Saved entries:
┌──

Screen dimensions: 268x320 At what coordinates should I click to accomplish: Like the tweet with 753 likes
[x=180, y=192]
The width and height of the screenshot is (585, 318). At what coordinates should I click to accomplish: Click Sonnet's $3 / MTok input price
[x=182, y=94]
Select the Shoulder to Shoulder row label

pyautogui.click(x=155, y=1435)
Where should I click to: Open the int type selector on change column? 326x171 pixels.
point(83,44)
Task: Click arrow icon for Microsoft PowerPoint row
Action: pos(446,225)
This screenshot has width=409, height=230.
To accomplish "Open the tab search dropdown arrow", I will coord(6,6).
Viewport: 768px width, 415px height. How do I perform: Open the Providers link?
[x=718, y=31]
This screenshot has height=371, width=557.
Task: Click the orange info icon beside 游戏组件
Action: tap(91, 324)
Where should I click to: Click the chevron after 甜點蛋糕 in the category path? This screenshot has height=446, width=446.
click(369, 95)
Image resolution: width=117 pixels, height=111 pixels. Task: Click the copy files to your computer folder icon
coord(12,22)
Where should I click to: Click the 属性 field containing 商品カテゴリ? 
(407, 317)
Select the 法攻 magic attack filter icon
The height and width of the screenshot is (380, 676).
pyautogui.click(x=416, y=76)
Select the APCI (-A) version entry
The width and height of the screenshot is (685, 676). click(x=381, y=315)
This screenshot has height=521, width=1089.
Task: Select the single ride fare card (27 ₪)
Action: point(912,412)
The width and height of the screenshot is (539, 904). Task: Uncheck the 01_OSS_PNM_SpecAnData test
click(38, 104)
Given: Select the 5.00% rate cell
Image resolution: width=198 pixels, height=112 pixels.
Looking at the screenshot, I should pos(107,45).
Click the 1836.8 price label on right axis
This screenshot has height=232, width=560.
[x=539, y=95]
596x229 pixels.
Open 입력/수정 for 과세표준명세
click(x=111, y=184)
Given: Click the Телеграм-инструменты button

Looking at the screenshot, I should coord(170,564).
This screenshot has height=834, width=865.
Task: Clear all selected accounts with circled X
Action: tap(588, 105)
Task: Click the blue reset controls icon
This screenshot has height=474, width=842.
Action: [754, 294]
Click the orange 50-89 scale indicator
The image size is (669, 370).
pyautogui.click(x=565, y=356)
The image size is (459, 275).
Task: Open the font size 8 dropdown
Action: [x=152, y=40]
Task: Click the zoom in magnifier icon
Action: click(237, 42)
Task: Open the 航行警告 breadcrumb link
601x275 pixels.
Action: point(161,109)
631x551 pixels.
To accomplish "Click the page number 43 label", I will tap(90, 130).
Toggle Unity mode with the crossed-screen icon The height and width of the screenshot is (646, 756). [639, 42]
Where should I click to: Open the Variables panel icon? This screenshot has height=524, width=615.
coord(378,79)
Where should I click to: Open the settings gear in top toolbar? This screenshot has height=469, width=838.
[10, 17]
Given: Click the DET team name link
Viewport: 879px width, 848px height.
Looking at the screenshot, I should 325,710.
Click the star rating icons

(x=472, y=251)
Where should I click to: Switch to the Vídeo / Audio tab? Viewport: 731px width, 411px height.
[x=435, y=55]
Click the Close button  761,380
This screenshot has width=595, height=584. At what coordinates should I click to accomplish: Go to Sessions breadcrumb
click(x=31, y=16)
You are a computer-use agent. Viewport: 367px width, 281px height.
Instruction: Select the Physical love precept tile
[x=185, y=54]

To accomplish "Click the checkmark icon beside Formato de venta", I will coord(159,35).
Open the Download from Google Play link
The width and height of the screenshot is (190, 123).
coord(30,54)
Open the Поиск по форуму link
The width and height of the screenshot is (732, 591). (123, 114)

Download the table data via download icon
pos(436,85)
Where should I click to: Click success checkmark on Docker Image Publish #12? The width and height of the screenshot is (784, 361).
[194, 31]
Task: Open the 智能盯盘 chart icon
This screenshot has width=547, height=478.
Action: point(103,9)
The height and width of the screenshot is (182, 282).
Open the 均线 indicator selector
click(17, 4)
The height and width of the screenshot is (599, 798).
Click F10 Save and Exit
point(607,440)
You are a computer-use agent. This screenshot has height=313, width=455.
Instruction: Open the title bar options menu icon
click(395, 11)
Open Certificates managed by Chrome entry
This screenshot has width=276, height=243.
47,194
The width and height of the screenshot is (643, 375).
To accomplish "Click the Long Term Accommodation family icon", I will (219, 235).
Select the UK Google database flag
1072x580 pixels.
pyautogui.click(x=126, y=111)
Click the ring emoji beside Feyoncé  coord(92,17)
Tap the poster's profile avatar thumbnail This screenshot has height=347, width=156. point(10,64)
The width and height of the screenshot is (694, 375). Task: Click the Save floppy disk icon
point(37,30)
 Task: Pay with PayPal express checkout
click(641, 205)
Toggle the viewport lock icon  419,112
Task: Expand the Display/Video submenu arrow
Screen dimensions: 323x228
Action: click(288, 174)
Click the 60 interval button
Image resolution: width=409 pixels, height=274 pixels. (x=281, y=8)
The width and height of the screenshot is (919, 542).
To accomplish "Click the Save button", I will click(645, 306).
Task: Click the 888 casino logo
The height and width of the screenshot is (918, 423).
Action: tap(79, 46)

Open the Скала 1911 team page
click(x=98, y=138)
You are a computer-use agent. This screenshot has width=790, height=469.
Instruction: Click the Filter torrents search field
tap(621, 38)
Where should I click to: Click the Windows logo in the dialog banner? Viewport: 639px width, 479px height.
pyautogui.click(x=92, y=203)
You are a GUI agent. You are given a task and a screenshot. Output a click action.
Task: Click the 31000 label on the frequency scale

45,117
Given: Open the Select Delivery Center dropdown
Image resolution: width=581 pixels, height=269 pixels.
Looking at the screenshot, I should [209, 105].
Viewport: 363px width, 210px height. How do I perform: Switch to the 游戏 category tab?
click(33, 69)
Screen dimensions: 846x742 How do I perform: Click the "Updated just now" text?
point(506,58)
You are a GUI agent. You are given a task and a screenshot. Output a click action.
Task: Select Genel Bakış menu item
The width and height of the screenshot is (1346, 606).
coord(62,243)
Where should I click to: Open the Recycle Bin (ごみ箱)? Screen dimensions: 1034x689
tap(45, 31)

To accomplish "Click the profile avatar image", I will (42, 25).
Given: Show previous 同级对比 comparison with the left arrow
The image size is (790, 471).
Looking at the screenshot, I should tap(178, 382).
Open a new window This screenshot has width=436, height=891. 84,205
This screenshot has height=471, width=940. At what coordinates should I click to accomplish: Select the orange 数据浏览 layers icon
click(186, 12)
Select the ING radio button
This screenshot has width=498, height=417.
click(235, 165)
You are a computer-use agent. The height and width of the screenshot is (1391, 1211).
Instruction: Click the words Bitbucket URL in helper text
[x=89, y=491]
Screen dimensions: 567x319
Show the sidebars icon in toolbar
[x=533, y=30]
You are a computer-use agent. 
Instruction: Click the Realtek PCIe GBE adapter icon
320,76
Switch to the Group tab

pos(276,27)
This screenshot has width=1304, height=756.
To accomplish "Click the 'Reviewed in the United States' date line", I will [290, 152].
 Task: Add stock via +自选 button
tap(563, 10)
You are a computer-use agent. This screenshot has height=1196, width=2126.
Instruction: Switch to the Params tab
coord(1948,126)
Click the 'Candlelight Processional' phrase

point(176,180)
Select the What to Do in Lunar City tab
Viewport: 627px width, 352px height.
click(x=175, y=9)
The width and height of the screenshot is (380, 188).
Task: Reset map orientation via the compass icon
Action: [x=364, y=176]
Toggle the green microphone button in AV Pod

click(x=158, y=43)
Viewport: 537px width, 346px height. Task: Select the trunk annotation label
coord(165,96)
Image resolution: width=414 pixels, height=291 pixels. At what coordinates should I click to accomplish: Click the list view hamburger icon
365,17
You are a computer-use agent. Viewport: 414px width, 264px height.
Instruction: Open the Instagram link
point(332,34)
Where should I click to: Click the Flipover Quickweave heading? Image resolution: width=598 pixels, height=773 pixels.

└──

> **Required work**
Reproduce, word for word and in full, only the lines above that start at the line with "Task: Click the 888 casino logo" and run through the line with "Given: Open the", both ends included.

> **Written answer**
Task: Click the 888 casino logo
The height and width of the screenshot is (918, 423).
Action: tap(79, 46)

Open the Скала 1911 team page
click(x=98, y=138)
You are a computer-use agent. This screenshot has width=790, height=469.
Instruction: Click the Filter torrents search field
tap(621, 38)
Where should I click to: Click the Windows logo in the dialog banner? Viewport: 639px width, 479px height.
pyautogui.click(x=92, y=203)
You are a GUI agent. You are given a task and a screenshot. Output a click action.
Task: Click the 31000 label on the frequency scale

45,117
Given: Open the Select Delivery Center dropdown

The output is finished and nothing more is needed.